▸ Excerpt to read
* * *
(Adds details from Hong Kong in paragraphs 16-17)
By Lucy Hornby and Jargal Byambasuren
ULAN BATOR/BEIJING, Nov 5 (Reuters) - The World Health Organisation has shipped urgent supplies of the influenza drug Tamiflu to Mongolia, as the country’s hospital system struggles to cope with a late but widespread outbreak of the H1N1 strain of flu.
Other Asian countries have begun vaccination programmes to help prevent the spread of H1N1, a new disease, but Mongolia has yet to receive its allotment of vaccines donated by wealthier nations and the spike in cases has hospitals struggling to cope.
The WHO sent over 45,000 doses of Tamiflu to Mongolia, which has had a rapid rise in reported cases of H1N1 since the first were detected in mid-October. The onset is tied to the start of winter, as Mongolians seal up their homes to keep out the cold.
Vaccine production has been slower than originally expected in the United States, delaying shipments to poorer countries [ID:nN27270273].
“Already Mongolia’s health system is quite strained, in terms of hospital capacity. The ministry is feeling the strain in terms of equipment, supplies and staff,” said Dr Salik Govind, the officer in charge at the World Health Organisation in Mongolia.
“It’s a difficult challenge because people live in rural areas and health capacity at smaller hospitals is not as good as in larger ones.”
Mongolia has confirmed 859 cases of H1N1 and six deaths, with cases reported in its far-flung aimags, or provinces, as well as the capital Ulan Bator.
* * *
▸ Data section
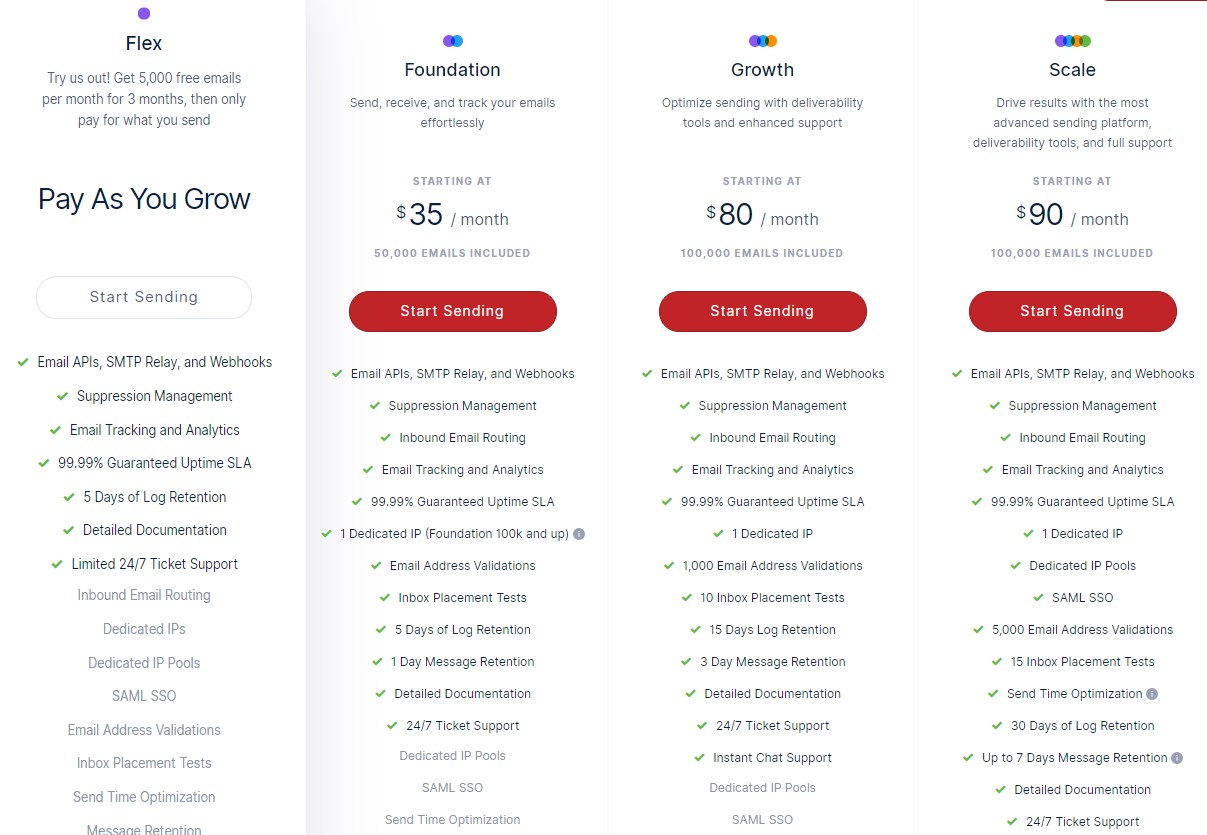Start sending with the Flex plan
Image resolution: width=1207 pixels, height=835 pixels.
click(144, 297)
* * *
Write out the stretch of the flu outbreak report from "By Lucy Hornby" through "out the cold.". The data has no connection to the news report.

By Lucy Hornby and Jargal Byambasuren
ULAN BATOR/BEIJING, Nov 5 (Reuters) - The World Health Organisation has shipped urgent supplies of the influenza drug Tamiflu to Mongolia, as the country’s hospital system struggles to cope with a late but widespread outbreak of the H1N1 strain of flu.
Other Asian countries have begun vaccination programmes to help prevent the spread of H1N1, a new disease, but Mongolia has yet to receive its allotment of vaccines donated by wealthier nations and the spike in cases has hospitals struggling to cope.
The WHO sent over 45,000 doses of Tamiflu to Mongolia, which has had a rapid rise in reported cases of H1N1 since the first were detected in mid-October. The onset is tied to the start of winter, as Mongolians seal up their homes to keep out the cold.